Photo Credit: growthbusiness.co.uk

 

Recalibrating the financial system and project financing may be critical to evolving public and private sector options that give priority and opportunity for profit to environmental and sustainability sound opportunities. The flow of financial resources is critical to the selection of what types of projects prevail, particularly in the developing economies. As the United Nations Environmental Program (UNEP) organ stresses: There is “the need to speed the transition to an inclusive sustainable economy, which requires the channeling of trillions of dollars annually into green investment and many more trillions away from pollutant and natural resource intensive investment.” A multi-year effort is now to report on the above priority bringing together money sources, from central banks to financiers.
The effort titled “Designing a Sustainable Financial System” has delivered some preliminary conclusions:
“Meeting this challenge requires the mobilisation of large amounts of private capital. China, for example, with one of the world’s strongest fiscal positions, estimates that less than 20% of its incremental green financing needs of US$350 billion dollars annually can be met through the use of public revenues. Yet today’s financial systems, including the banks and pension funds, are increasingly financing environmentally damaging investments and inadequate green investments.

The Inquiry’s analytic work and engagement has focused on actions taken by central bankers, financial regulators and ministries of finance at the country level, as well as the actions of market actors, such as bankers or institutional investors.

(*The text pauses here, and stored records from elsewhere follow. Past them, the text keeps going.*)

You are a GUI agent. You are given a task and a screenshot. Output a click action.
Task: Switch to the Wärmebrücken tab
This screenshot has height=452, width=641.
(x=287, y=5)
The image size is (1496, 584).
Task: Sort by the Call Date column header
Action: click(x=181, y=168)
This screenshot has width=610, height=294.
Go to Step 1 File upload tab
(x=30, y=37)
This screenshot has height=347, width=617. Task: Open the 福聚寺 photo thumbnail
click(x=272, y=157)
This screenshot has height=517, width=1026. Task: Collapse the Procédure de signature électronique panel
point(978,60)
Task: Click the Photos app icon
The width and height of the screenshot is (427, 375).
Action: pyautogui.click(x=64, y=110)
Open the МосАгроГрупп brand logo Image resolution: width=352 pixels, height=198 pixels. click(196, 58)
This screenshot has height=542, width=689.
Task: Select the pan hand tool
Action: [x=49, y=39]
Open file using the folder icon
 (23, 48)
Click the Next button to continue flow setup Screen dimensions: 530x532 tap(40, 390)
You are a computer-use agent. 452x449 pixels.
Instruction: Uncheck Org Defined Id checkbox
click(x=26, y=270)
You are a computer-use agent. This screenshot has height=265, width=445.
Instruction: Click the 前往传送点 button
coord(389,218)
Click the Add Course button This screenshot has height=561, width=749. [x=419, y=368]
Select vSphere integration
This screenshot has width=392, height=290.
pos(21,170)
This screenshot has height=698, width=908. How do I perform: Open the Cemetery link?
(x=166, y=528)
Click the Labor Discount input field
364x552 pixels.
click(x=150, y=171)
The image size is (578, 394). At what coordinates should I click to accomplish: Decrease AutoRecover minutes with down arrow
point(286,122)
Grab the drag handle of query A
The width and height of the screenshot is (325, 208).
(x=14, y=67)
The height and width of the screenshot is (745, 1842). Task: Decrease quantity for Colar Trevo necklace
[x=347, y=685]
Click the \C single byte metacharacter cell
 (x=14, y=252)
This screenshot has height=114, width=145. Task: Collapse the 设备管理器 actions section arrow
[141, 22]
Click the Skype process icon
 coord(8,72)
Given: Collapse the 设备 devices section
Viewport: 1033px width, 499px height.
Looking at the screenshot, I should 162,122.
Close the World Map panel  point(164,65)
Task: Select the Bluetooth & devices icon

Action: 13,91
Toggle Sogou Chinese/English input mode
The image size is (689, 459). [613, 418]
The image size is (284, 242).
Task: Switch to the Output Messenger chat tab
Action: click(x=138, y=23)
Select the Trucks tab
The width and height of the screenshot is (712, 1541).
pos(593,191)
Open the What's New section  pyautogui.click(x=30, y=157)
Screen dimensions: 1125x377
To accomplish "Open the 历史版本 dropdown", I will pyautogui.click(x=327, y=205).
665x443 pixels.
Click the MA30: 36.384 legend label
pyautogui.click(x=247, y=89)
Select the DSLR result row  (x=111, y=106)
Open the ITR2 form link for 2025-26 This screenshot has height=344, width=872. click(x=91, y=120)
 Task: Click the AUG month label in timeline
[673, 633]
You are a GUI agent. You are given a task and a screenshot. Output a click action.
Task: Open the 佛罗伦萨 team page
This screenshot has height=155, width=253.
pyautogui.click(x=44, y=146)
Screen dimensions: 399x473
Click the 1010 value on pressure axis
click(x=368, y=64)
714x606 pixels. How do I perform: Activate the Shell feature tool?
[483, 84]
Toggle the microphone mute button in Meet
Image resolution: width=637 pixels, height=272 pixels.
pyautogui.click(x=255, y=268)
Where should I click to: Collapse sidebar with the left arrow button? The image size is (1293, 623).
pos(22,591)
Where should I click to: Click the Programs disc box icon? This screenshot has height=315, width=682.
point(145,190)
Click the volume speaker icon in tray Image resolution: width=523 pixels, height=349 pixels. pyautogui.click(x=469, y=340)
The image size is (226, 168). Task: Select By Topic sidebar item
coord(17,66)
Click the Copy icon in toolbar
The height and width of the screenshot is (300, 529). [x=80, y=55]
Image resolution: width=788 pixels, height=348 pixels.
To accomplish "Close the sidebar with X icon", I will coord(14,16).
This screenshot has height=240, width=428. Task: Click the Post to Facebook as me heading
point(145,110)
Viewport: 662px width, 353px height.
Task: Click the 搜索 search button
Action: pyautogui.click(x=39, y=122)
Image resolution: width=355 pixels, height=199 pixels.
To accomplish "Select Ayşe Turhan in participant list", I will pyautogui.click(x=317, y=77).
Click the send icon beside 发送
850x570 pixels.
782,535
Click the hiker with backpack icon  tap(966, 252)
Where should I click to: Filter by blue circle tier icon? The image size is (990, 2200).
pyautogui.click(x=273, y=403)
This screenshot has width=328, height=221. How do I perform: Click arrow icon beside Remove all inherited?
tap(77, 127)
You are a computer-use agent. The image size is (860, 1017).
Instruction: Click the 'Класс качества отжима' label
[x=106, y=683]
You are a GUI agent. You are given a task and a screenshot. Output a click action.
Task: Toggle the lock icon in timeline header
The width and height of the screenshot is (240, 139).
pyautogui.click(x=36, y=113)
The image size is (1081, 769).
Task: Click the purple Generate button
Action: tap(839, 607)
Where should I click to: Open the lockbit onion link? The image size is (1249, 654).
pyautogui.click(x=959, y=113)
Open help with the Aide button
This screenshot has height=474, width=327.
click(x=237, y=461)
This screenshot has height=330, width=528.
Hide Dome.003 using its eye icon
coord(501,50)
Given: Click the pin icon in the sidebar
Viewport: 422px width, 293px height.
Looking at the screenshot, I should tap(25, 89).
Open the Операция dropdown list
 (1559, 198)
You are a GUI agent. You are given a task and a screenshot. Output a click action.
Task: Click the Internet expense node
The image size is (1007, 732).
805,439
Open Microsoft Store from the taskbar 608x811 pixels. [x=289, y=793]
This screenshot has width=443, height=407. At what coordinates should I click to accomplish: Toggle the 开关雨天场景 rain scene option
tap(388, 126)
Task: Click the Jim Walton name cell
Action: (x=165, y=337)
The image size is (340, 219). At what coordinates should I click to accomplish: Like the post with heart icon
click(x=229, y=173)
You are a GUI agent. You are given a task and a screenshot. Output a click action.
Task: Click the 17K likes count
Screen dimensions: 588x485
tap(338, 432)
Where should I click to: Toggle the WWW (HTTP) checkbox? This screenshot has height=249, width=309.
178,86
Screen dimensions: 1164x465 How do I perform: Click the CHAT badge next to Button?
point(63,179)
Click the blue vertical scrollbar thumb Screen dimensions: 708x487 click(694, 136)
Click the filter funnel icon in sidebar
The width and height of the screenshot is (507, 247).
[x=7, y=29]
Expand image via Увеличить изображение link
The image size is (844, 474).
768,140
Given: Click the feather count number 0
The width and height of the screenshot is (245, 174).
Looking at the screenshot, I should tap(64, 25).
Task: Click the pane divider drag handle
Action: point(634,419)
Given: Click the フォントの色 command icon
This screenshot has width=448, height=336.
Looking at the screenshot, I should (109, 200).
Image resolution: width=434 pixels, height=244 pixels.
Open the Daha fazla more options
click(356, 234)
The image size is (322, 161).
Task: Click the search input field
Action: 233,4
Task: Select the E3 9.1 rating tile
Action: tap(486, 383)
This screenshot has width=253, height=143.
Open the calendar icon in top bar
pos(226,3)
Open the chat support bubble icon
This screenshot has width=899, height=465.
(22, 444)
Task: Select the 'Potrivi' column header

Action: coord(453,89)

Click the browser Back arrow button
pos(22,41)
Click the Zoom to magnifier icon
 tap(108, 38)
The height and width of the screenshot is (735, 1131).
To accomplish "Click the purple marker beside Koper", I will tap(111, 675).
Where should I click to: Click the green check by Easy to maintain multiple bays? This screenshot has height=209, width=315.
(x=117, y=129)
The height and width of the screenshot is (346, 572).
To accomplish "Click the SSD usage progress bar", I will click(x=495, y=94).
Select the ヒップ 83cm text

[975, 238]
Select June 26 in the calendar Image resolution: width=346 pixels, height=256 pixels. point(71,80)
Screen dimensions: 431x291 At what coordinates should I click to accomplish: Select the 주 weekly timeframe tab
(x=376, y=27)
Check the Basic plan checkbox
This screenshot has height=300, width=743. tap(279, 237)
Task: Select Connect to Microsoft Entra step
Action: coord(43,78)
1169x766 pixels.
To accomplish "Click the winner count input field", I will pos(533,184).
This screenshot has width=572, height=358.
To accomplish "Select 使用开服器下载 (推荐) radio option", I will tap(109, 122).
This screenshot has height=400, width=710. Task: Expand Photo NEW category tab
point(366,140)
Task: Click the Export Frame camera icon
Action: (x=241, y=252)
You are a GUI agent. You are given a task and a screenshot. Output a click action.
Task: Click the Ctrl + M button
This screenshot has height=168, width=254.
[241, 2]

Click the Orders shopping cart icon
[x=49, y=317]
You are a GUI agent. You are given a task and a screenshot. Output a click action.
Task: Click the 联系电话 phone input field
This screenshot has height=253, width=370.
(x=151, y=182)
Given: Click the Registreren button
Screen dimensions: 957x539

The Inquiry has analysed the financial systems of Bangladesh, Colombia, Indonesia and Kenya, as well as Brazil, China, India and South Africa, and leading countries across the OECD including those with major financial centres, such as the UK and the US.

In a marked break with the past, the initial findings of the Inquiry highlight the leading role played by developing nations in this crucial reshaping of the world’s financial systems, notably those with major economies and rapidly developing financial and capital markets, for example:

 

  • Brazil’s Central Bank has established environmental risk management requirements for banks, and is working with market actors in establishing how environmental lender liability might improve both environmental outcomes to Brazil and financial returns to banks.
  • China’s People’s Bank of China has established a Green Finance Task Force, co-convened with the UNEP Inquiry, and has collaborated with dozens of public agencies and market actors to develop 14 sets of proposals for enhancing green financing through policy, regulatory and market innovations.
  • Indonesia’s Financial Services Authority (OJK) has delivered the world’s first ten year Roadmap for Sustainable Finance.
  • South Africa’s stock exchange has led globally in requiring listed companies to report on their sustainability performance and the country’s pension fund legislation has led the way in requiring pension fund trustees to take sustainability factors into account while making investment decisions on behalf of intended beneficiaries.
  • Kenya has the world’s highest penetration of bankless payment transactions, which has allowed it to achieve the most rapid increase of financial inclusion ever recorded, globally.
  • The UK’s Bank of England is the first central bank to initiate a prudential review to explore whether climate change poses a systemic risk to parts of the UK’s financial sector.